Friday, October 21, 2016

Staying home with the kids

Traffic is what did me in.

I had it all planned out: I left work a little earlier than normal, I had a route home that avoided the major roads and I was excited. I was going to make it to my son's school in time for curriculum night.

There is never enough time, is there?
A few traffic accidents and 35 extra minutes tacked onto my drive later, and I pulled into my driveway. We had just enough time to visit his book fair before curriculum night ended.

He wasn't upset with me - he was happy to get more books at the fair - but I was upset with me. I had really wanted to be there for him.

It is these types of moments that make me wonder if his life might be better if I was a stay-at-home Mom. After all, most Americans think that children are better off with a stay-at-home parent.

But then, I start to think about my job and how much I love it. And how much easier our lives are with two income earners. What would my son's life be like if I was home for him in the afternoons but we didn't have that extra income?

Like most parents I think about the life balance I currently have and always wonder if it is the right one. There is no easy answer.

But who said having children would be easy?

Are you a working parent who wishes they could stay at home with your children? Tell me in the comments. 

Wednesday, October 19, 2016

Love now = love later on in life

It must have been a particularly bad dream.

My son doesn't have bad dreams very often, but this one was awful enough for him to leave his bed, make his way down the stairs and traverse through the dark all the way to our bedroom. I woke at the sound of our door opening. He wasn't crying, but I did let him climb into bed with me for a moment.

After a few minutes, I took him back to his room and agreed to snuggle him for a bit. When I left him, he was mostly asleep, but at the sound of me leaving the room, he said, "I love you more than anyone."

We all want our children to feel loved, and as parents, we spend a lot of time reinforcing that idea. That feeling of safety and serenity is important for children, and - evidently - can affect them for their entire lives.

In a long-term study (seriously - it is a 78-year long study), researchers were able to gather enough data to show that men who come from warm and loving homes have more secure marriages later on in life. By having participants answer questions about their health and relationships for nearly eight decades, the authors of the study were able to track various relationships and men's ability to manage their emotions in a healthy way.

It's amazing to think that hugs can really last a lifetime.

How do you show affection in your family? Tell me in the comments.

Tuesday, October 18, 2016

Did not; did too!

Throughout my childhood, there was an invisible barrier in the backseat of the car called "The Liberty Line." The naming of this barrier is questionable, I know, but my brother came up with it (I think). The point of the line was that it was the DMZ of the car and the one spot in the backseat that should not be crossed.
Sometimes they are friends; sometimes the cookies crumble.

The problem with invisible barriers is that if they can't be seen, then they don't have to be adhered to.

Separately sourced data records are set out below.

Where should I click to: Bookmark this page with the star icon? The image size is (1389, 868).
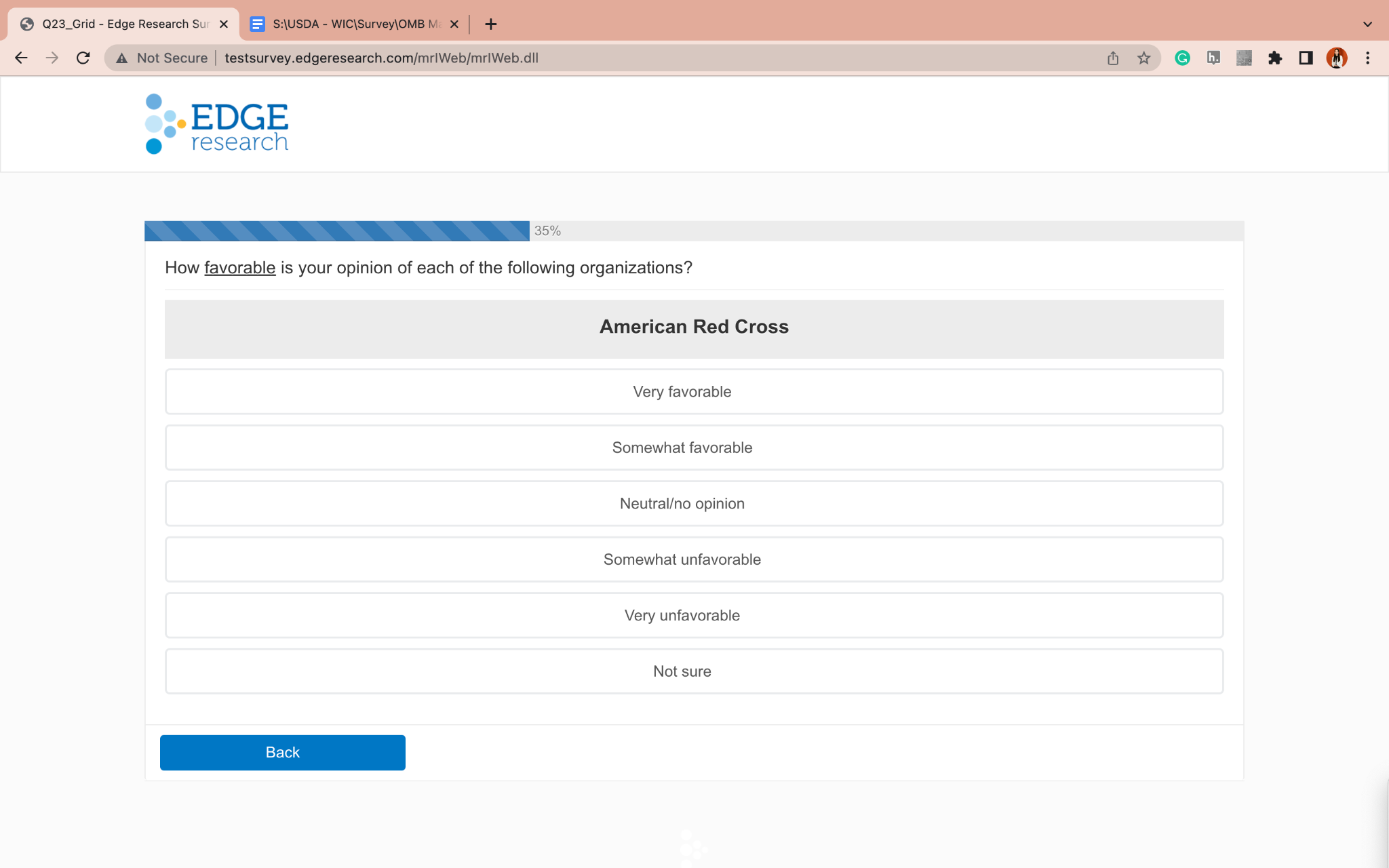pyautogui.click(x=1144, y=58)
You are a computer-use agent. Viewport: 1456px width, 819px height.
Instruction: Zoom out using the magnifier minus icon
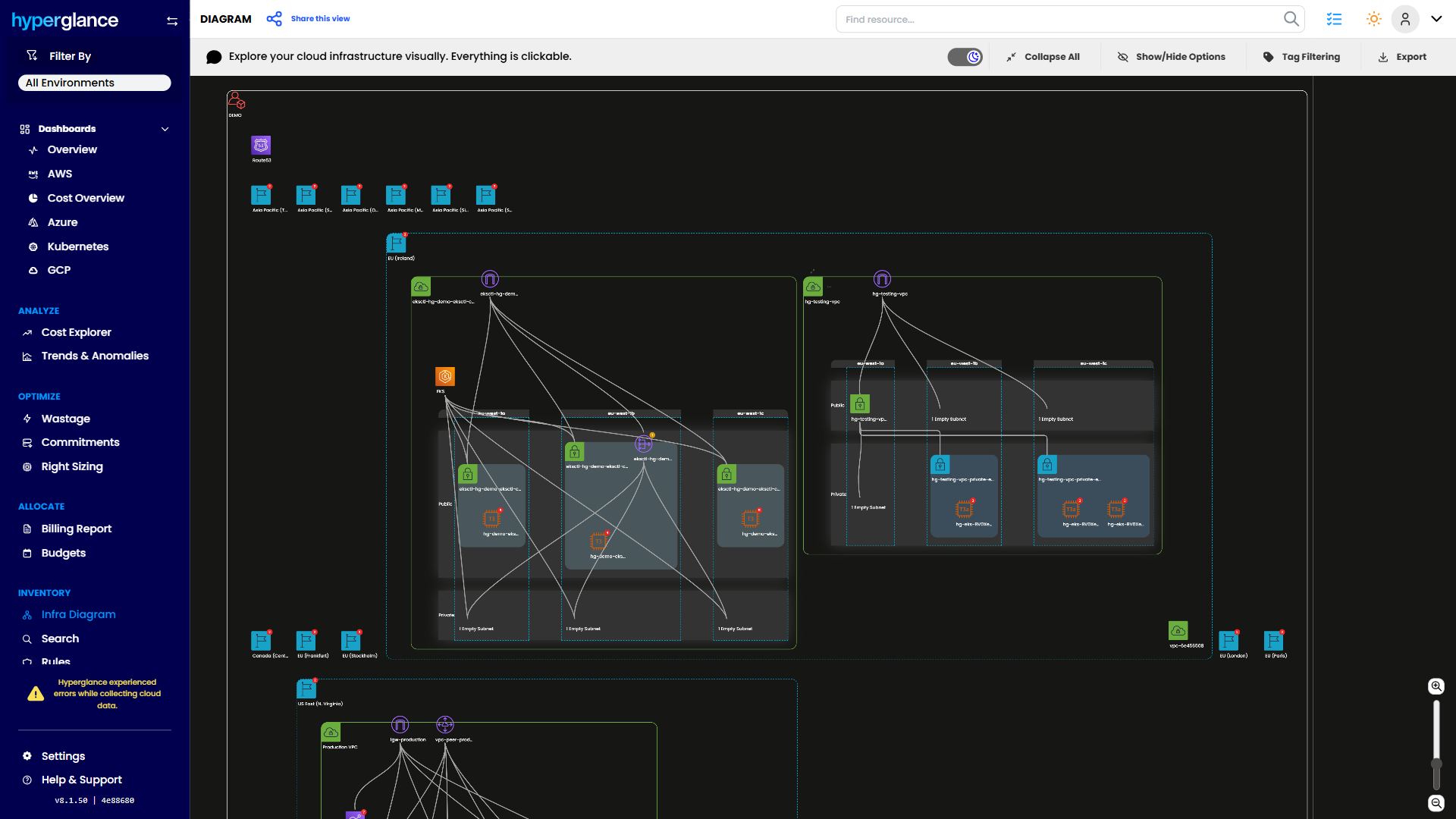point(1436,803)
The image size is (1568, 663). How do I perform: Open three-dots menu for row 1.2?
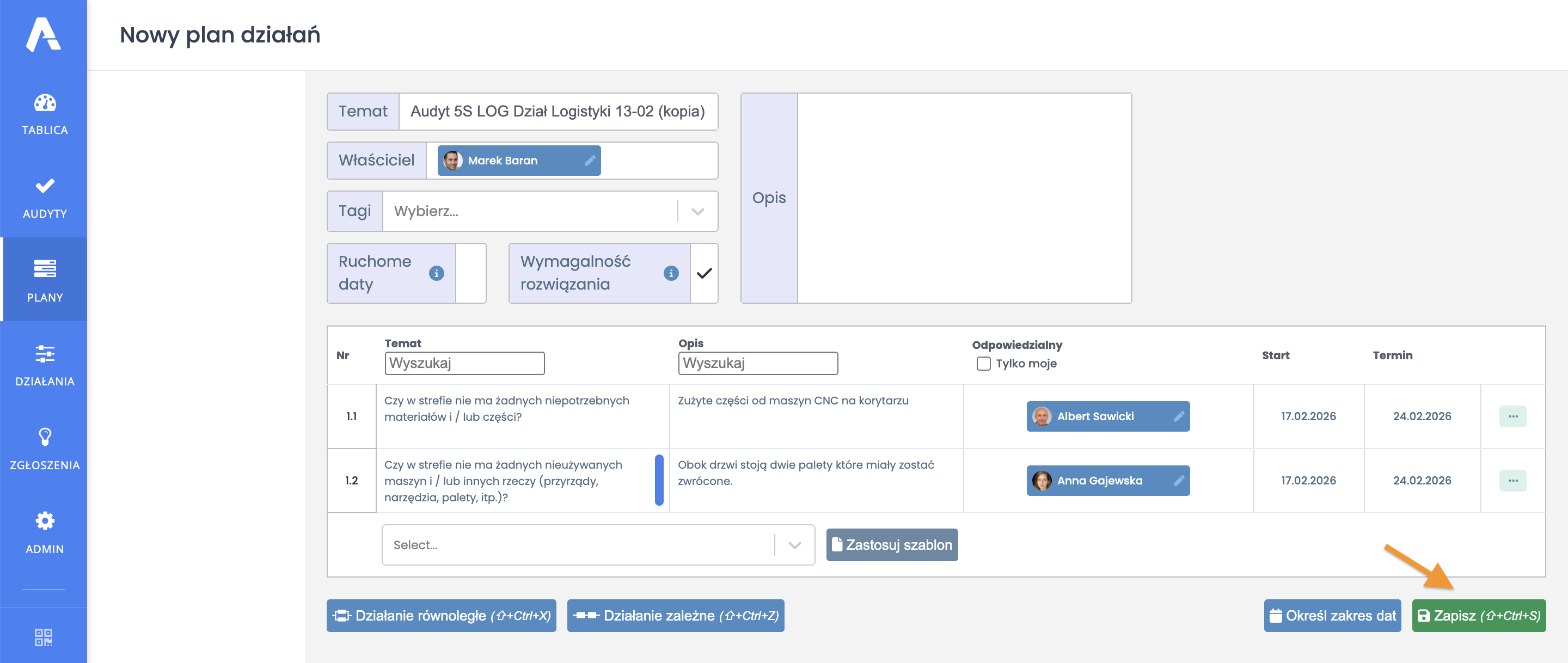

At this point, I should probably say "Sorry, Mom," and then thank her and my Dad for getting the minivan so my brother and I could have completely separate seats.

Siblings fight. Even the ones who claim to be best friends as adults fought as children. I was surprised to learn how often children fight: One study puts it at once every 9.5 minutes for the 2- to 4-year-old crowd.

Seriously, I am sorry, Mom.

But all that fighting with our sibling is supposed to help teach conflict resolution. The idea is that parents don't take sides and let their children figure things out.

Which is how we ended up with a Liberty Line.

The problem is that at a certain point - let's call it the point just before a physical altercation - parents need to step in. But that is a very hard moment to gauge. And if you don't gauge it correctly, everyone loses.

Siblings are complicated. Maybe that is another reason why I am still happy with just one child.

What kind of compromises did you and your siblings come up with? Share with me in the comments.

Monday, October 17, 2016

It's OK to give up on the peas

It's dinnertime, and I am preparing two meals. I find that I do this frequently enough that I question my sanity, but not often enough that I stop doing it. I would like to prepare just one meal - one that my whole family enjoys, but that doesn't happen every day of the week, so two meals it is.

Here's what I remember about dinnertime as a child: I never starved. I remember eating whatever my Mother cooked (except for those years I stopped eating meat - sorry, Mom!), but I don't recall a whole lot of really spicy foods on her regular menu.

I have a few dishes with some stronger flavors to them - ones that I know my son doesn't enjoy. He may enjoy them one day, but not right now. And that is OK. I can accept that food preferences are mostly genetic. By all accounts, my husband and I didn't develop adventurous palettes until later in fact, one of us didn't like peas until he was in his 20s. Neither of us is a fan of chard.

So, I am not going to push my son into eating what we eat for dinner every night. Should he try something new occasionally? Yes, of course. But if he doesn't like it then we will just wait and see if his genes eventually change his mind.

What food did you dislike as a child that you now enjoy? Tell me in the comments.